Mopar did some pretty interesting things with the 426 Hemi in ’66.
You could literally order it in anything so there are a few stripped-down B-body 2-door posts with factory 426 Hemis and rumors continue to this day that there was a factory 4-door hemi built.
‘Mopar guys loved the “granny car” look because underneath that vanilla exterior was a bear trap waiting to spring on anyone unlucky enough to laugh at these plain Jane sedans with Frankenstein hearts.’
This MSCC Star of the Week Hemi-powered ’66 Coronet 2-door sedan had a simple message—call it a granny car at your own peril.
Model A Fords were never meant to be stylish.
‘They had a tough act to follow after the last Model T rolled off the assembly line but they did the job well because the T did every job from a family wagon to farm tractor and they did it with the dependability of a rented mule.’
Once they were done not many Model A Fords survived World War II metal drives and those that did were scooped up by hot-rodders so a stock Model A is a unique sight.
This MSCC Star of the Day was at an early spring show a few days ago—a stock Model A is rarer than honesty in politics.

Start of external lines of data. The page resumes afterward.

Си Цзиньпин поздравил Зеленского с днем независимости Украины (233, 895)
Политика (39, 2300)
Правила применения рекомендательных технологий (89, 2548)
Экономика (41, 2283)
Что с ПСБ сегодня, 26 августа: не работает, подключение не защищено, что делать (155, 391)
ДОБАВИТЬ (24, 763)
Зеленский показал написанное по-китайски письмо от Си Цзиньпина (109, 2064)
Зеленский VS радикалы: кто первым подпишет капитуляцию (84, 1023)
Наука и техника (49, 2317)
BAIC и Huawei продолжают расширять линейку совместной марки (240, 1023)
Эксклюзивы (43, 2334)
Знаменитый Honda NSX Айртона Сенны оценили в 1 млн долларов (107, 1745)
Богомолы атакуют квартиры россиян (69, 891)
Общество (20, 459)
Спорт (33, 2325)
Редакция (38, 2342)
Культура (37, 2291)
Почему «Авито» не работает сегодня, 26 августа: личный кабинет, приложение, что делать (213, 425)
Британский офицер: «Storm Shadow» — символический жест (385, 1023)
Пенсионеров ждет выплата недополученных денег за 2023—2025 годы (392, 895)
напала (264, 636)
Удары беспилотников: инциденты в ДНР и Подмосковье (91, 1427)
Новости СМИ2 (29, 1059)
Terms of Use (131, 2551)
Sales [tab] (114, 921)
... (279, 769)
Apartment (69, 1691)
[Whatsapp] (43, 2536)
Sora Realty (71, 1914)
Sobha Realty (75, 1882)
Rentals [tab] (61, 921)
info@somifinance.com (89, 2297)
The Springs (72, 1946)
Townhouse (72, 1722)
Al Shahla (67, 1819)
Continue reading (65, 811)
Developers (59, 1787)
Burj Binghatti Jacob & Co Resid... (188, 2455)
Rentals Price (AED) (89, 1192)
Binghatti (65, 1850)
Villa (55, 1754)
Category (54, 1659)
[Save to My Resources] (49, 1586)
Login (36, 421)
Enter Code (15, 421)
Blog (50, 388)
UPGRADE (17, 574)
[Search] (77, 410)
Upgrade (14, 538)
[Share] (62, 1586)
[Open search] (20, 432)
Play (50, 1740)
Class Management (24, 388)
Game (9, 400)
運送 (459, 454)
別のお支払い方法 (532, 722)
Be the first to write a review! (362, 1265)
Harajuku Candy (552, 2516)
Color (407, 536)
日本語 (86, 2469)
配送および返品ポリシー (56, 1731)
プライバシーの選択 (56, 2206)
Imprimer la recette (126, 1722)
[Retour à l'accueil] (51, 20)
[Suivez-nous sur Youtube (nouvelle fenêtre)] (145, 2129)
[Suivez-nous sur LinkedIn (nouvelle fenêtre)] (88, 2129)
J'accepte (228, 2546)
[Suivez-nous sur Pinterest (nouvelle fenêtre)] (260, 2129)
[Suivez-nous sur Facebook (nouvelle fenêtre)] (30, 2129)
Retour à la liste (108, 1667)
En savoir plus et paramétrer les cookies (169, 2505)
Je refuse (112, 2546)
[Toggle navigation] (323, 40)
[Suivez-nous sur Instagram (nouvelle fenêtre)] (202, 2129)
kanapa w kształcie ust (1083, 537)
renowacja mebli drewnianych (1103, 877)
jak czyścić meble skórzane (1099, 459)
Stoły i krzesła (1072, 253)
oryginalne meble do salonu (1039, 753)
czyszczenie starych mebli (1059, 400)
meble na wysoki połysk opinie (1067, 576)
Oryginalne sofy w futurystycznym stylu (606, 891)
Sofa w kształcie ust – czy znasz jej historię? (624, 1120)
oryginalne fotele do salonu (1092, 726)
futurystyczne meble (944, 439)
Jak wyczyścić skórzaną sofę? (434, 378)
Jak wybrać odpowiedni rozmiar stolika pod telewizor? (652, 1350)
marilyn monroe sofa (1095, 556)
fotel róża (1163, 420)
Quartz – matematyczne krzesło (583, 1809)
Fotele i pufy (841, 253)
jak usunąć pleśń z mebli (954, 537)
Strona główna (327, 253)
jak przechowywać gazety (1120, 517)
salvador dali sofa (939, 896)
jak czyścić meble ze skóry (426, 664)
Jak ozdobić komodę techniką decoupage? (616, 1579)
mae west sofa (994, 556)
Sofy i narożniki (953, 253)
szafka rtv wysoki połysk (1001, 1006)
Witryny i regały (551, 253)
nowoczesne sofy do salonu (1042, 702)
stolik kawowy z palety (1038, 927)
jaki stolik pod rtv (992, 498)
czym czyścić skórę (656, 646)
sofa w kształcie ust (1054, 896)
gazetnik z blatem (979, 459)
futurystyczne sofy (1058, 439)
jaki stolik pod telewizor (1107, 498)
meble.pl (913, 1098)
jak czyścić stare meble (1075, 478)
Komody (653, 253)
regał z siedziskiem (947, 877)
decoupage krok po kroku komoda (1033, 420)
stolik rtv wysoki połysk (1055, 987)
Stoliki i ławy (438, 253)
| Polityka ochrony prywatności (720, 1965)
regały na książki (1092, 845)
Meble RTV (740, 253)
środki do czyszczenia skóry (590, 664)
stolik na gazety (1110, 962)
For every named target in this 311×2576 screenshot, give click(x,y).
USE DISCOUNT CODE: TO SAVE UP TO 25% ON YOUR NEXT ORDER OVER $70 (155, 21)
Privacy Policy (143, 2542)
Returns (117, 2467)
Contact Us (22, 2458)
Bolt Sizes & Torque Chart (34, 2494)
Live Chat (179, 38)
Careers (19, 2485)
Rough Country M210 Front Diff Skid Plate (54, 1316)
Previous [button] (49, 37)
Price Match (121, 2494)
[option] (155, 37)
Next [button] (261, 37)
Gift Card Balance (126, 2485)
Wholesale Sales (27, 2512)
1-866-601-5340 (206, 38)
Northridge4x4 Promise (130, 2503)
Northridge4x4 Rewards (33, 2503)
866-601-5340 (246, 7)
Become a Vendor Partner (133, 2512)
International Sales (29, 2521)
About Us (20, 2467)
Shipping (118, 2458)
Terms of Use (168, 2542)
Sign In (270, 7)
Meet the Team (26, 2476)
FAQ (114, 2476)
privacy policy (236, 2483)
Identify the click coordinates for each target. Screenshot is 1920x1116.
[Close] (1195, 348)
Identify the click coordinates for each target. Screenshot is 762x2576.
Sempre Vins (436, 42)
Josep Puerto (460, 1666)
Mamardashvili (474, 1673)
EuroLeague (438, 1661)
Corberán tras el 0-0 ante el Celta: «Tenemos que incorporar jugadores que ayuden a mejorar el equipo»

The last day of March is a huge gamble with old iron.
This is one of the most unpredictable points of the season because it can be a sunny day one minute and the next minute can be a snowbound nightmare.
‘You take what you can get with the weather so when a weekly show decided to host their first gathering on the last day of March last night and the weather cooperated—that’s like breaking the bank in Vegas.’
This MSCC Star of the Day is one of the cars from the show last night—it’s a Smokey Yunick tribute ’55 Chevy and that’s a pretty good start to the season.
Hot rods have been a mix and match proposition since the day a car guy figured out a Model T went faster with a bigger motor from a donor car.
The donor make or manufacturer didn’t matter because the quest for speed knew no barriers so if a Caddy V-8 was cheap and available that Model T was going to fly with a brand new transplanted heart.
The mix and match game has changed so now you add more value if you plunk a factory of origin engine into your custom ride.
This MSCC Star of the Day is a ’34 Ford with a 5.0 Ford engine…Ford in Ford—it makes sense.
One of the byproducts of old iron is the spotlight you’re under when you drive a classic.
‘This spotlight varies in intensity but if you drive an old car or truck in 2016 traffic you will get a lot of attention—raging from mild interest if it’s an ’82 Chevy sedan to dangerously overzealous—if it’s a ’59 Imperial two-door hardtop.’
If the old ride isn’t enough on its own to get you noticed, you can up the game with the right paint job.
This MSCC Star of the Day pink Studebaker is a great example of what happens when the car isn’t enough of an attention-getter.
Some of the most unique pieces of old iron are found in some of the most unusual places on the planet.
Most car guys are well aware of the Cuban cars but that’s a bit of an anomaly because politics left Cuba in a time machine phase where American iron is basically frozen in a 1959 endless loop.
‘That explains Cuba but South America is another area that preserves old iron—not because of embargos but simply because some places in SA are extremely remote.’
This MSCC Star of the Day ’38 Vauxhall is in Asuncion, Paraguay—a great example of classic British iron from the Southern Hemisphere.
AMC was known for practical, sedate, well-engineered cars but they did take on racing at a high level.
Javelins acquitted themselves well in the 1968 Trans-Am series.
‘You couldn’t miss these AMC rockets on the track because their red, white and blue paint jobs were like neon signs in traffic—it was like Clark Kent after he swapped his suit for his Superman costume.’
This MSCC Star of the Day ’68 AMX was a tribute to this red, white and blue racing history.